But just when did the offshore islands move onshore?

I am now working on the Isle of Man edition of my book for NEDs – it’s the last in the quartet.  I can’t begin to tell you how convoluted is the world of print-on-demand publishing for the UK author.  Getting the thing written is the simple part, but getting it listed on UK websites is a battle royal.  You’d think it wouldn’t matter, in this globalised, online world of ours, but it comes back to physical details, and specifically postage.  If you buy a book from the US, it costs a fortune to post it to Europe.  So I have been waiting until book distributors here in the UK notice that my books are on Amazon.com in the US (which they are – how exciting is that?), and start offering them locally – it’s a black art, involving book databases, bibliographical data and other things I don’t want to think about any more.

■ Data excerpt:
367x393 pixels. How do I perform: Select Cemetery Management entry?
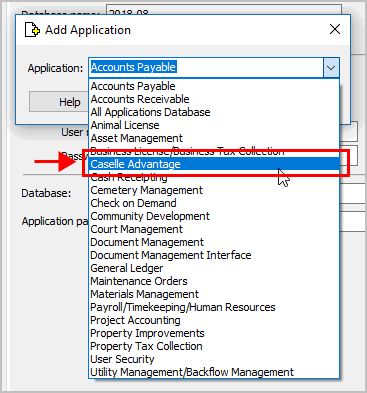(x=214, y=190)
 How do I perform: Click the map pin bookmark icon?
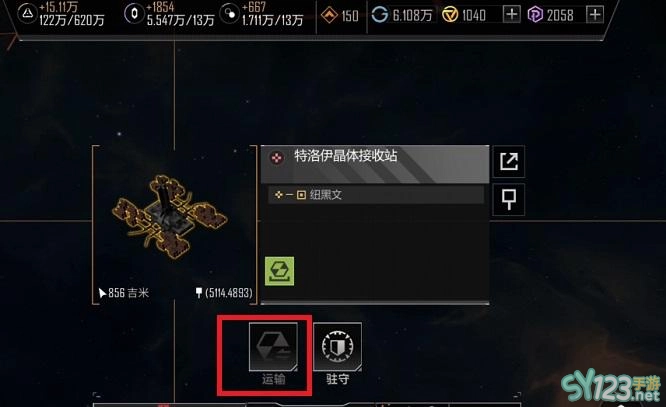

■ Exercise: Reproduce the whole post above about print-on-demand publishing, word for word.

■ Output:
But just when did the offshore islands move onshore?

I am now working on the Isle of Man edition of my book for NEDs – it’s the last in the quartet.  I can’t begin to tell you how convoluted is the world of print-on-demand publishing for the UK author.  Getting the thing written is the simple part, but getting it listed on UK websites is a battle royal.  You’d think it wouldn’t matter, in this globalised, online world of ours, but it comes back to physical details, and specifically postage.  If you buy a book from the US, it costs a fortune to post it to Europe.  So I have been waiting until book distributors here in the UK notice that my books are on Amazon.com in the US (which they are – how exciting is that?), and start offering them locally – it’s a black art, involving book databases, bibliographical data and other things I don’t want to think about any more.